In the situation above, during extraction, the pipe that becomes turbulent at around 4 l/s is the lateral pipe. However, over the entire flow rate range shown here, the vertical probe remains laminar, meaning that its transition to turbulence lies outside the x-axis range. In injection mode, the horizontal part already becomes turbulent at around 2 l/s, while at around 3.5 l/s the vertical probe transitions to turbulence.
When switching from a direct connection to a series connection of 2 boreholes, what should be changed in the local pressure drop coefficients?
Let us assume that the boreholes are all arranged in one line, so that there are no 90° bends in the horizontal plane. In that situation, the local losses when connecting each borehole directly to the manifold consist of the U-bend at the bottom of the borehole, the 90° bend at the top of the borehole connecting the vertical part to the horizontal connection, and the connection to the manifold itself. If all these local losses are assumed to have a loss factor of 0.5, the total loss factor in this case is 2.5.
If the same boreholes are connected in series, two extra 90° bends, as well as another U-bend, are introduced for each additional borehole in the hydraulic path. Keeping everything else unchanged, the local loss factor then becomes 4. This is also shown in the figure below, excluding the manifold.
Local losses in direct connection versus series connection.
Although the local loss coefficient increases by 50%, the most important contributor to the increase in pressure drop will be the friction losses caused by the higher flow rate in the horizontal piping.

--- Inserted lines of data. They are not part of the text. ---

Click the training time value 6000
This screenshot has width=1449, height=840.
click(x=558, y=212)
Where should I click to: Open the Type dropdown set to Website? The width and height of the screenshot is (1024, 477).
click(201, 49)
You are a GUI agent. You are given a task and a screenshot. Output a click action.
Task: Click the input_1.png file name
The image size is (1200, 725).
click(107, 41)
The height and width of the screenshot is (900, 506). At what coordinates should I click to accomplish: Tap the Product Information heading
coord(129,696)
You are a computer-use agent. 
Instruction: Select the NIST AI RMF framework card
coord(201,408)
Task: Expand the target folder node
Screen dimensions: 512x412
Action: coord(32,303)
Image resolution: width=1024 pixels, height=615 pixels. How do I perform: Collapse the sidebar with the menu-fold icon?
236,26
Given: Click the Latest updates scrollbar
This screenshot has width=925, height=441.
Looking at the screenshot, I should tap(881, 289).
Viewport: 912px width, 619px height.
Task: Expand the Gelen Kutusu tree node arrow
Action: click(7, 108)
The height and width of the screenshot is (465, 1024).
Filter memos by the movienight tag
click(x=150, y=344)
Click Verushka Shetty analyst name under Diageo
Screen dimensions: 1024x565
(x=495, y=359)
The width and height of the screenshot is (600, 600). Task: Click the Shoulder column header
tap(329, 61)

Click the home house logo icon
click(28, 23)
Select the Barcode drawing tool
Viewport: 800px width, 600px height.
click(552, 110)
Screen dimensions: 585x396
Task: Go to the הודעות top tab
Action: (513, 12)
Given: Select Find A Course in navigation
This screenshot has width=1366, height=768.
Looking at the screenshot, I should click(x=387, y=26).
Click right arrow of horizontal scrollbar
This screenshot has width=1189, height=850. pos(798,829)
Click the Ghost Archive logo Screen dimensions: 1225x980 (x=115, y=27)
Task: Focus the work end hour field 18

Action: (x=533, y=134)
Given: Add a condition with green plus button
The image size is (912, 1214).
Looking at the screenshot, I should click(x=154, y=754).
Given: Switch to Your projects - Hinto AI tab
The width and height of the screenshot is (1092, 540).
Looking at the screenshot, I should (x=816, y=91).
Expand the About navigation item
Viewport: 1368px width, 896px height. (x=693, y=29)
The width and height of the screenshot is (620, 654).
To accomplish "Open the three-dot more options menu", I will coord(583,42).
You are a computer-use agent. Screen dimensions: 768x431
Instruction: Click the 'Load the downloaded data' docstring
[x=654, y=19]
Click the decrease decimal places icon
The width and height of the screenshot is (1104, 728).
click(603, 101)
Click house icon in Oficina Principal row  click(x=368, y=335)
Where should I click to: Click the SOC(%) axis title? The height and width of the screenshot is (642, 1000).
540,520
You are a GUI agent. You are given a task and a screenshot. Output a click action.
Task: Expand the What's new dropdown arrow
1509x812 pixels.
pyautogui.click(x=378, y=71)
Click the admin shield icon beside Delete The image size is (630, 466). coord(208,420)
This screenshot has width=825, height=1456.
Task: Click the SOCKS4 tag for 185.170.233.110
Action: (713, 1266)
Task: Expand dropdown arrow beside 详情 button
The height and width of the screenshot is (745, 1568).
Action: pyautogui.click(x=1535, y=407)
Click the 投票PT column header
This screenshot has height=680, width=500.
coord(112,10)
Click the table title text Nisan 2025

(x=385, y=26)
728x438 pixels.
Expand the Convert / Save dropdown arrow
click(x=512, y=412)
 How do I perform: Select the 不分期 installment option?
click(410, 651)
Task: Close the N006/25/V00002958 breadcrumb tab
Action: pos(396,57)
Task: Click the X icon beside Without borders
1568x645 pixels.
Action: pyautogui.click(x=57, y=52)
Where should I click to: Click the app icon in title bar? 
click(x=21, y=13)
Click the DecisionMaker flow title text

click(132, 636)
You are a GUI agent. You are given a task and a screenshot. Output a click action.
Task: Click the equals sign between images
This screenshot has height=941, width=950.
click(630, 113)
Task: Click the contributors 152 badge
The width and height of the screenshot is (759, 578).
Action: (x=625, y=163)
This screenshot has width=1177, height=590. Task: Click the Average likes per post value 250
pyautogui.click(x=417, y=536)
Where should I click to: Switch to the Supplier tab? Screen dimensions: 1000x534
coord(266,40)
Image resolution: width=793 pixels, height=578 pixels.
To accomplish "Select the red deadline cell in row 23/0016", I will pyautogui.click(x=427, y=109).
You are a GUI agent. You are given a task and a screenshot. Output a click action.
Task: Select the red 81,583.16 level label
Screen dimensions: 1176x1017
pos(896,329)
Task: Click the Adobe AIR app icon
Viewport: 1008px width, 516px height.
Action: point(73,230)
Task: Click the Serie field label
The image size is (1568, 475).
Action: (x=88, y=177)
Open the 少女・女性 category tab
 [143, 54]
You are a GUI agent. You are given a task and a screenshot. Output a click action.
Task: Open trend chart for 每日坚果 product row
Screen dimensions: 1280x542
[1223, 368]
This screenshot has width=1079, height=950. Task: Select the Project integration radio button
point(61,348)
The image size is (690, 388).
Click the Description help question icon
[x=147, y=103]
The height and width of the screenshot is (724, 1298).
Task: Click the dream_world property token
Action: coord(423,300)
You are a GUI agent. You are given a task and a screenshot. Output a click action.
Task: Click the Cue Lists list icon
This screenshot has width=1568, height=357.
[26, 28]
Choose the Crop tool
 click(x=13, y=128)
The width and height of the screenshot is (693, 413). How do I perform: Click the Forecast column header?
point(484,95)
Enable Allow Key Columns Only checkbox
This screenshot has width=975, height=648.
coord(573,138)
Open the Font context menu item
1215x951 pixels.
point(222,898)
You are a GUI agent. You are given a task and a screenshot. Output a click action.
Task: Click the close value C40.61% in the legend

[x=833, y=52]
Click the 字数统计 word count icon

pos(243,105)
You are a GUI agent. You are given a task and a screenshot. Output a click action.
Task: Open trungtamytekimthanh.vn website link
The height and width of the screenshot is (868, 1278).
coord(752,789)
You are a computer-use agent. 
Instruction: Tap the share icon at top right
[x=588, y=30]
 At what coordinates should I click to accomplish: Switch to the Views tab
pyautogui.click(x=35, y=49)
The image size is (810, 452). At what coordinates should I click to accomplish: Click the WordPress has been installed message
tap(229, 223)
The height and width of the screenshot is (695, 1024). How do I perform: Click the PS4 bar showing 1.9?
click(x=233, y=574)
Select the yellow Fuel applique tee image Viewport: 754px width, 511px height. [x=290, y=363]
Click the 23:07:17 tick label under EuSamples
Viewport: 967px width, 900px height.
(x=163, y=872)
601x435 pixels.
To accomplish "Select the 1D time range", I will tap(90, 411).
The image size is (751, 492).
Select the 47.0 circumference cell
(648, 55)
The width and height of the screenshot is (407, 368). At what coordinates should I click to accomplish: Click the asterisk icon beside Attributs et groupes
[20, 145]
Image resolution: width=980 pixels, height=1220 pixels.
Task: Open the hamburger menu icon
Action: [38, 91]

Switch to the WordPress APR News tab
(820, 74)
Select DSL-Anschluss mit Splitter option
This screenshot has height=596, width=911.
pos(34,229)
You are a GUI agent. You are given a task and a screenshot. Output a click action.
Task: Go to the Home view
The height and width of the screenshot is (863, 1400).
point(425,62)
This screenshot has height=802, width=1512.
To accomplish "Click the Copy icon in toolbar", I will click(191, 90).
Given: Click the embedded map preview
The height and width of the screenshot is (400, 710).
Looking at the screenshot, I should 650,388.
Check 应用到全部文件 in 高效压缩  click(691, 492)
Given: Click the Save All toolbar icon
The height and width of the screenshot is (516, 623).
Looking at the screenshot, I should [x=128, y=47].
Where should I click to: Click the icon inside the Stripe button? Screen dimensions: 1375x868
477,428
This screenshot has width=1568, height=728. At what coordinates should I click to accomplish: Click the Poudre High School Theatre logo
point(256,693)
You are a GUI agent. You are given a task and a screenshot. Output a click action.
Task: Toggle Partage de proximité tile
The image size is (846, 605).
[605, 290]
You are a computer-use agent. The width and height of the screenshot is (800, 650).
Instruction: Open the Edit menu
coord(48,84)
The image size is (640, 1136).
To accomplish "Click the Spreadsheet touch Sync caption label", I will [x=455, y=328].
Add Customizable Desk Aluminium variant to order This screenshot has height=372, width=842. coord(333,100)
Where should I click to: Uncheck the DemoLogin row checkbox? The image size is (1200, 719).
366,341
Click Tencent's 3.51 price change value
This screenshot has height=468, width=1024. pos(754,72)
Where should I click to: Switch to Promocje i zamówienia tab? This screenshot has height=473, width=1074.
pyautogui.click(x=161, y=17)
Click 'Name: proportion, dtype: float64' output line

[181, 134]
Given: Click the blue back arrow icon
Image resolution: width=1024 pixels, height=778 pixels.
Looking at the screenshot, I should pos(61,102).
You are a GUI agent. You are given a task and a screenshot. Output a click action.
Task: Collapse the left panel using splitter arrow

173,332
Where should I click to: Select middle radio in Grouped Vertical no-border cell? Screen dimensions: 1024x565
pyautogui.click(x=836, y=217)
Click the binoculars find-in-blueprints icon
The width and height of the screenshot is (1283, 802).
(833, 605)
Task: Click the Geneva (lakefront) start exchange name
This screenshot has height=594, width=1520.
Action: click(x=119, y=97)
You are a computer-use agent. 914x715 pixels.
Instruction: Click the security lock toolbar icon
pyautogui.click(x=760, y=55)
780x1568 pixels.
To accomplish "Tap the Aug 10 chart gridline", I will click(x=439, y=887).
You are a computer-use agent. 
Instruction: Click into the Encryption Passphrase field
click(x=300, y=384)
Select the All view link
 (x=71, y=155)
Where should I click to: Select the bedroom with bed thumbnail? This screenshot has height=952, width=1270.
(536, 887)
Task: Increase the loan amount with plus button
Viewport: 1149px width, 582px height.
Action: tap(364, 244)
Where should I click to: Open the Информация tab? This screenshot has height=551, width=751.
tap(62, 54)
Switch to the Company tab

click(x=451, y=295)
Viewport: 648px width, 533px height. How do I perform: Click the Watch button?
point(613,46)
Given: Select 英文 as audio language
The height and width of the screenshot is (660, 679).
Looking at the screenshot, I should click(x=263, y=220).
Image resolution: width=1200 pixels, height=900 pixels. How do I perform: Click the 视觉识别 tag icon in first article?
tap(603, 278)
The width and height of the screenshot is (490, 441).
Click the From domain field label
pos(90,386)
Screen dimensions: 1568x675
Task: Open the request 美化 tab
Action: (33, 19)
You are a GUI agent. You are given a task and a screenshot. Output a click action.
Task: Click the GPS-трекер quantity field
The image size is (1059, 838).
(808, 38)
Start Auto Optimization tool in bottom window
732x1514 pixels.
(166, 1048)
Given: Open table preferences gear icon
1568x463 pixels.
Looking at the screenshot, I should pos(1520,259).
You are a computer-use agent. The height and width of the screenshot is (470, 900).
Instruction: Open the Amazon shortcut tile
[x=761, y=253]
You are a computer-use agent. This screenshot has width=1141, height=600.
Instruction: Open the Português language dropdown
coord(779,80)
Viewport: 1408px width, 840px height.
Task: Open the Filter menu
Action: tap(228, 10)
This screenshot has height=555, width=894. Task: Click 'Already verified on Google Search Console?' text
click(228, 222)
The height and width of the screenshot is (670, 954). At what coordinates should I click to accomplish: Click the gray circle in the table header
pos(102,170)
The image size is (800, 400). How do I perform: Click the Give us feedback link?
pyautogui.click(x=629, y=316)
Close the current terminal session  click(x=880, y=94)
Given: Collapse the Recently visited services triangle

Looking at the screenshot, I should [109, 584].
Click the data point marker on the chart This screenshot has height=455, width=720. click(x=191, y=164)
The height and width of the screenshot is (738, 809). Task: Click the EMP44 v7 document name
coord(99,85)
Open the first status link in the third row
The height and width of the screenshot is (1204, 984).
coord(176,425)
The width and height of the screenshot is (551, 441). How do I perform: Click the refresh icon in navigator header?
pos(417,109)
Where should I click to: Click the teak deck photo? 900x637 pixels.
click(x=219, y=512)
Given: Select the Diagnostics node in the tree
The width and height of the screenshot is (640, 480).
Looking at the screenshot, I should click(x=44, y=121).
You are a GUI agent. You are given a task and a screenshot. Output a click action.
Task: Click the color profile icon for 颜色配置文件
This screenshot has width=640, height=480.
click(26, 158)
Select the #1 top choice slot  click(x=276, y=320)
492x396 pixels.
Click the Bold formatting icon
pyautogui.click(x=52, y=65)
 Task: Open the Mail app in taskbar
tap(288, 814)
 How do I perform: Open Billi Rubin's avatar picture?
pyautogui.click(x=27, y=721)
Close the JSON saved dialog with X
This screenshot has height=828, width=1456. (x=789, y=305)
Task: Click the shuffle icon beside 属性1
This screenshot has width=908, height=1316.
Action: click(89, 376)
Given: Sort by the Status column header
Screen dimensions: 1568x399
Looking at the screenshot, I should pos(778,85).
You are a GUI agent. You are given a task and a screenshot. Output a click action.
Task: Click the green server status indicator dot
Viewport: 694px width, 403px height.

It is possible to convert local losses into equivalent major losses by considering the overall pressure drop equation:$$\Delta P = \left(f\cdot \frac{L}{D}+\sum{K}\right)\cdot \frac{\rho v^2}{2}$$Based on the equation above, it is clear that, for a given friction factor $f$ and pipe diameter $D$, the local losses can be written as friction losses in a pipe with a certain equivalent length $L$: $$L=\frac{K\cdot D}{f}$$For example, when the friction factor is 0.035, a local loss factor of 4 in the case above is equivalent to approximately 3 m of DN32 PN16 pipe, which has an internal diameter of 26 mm.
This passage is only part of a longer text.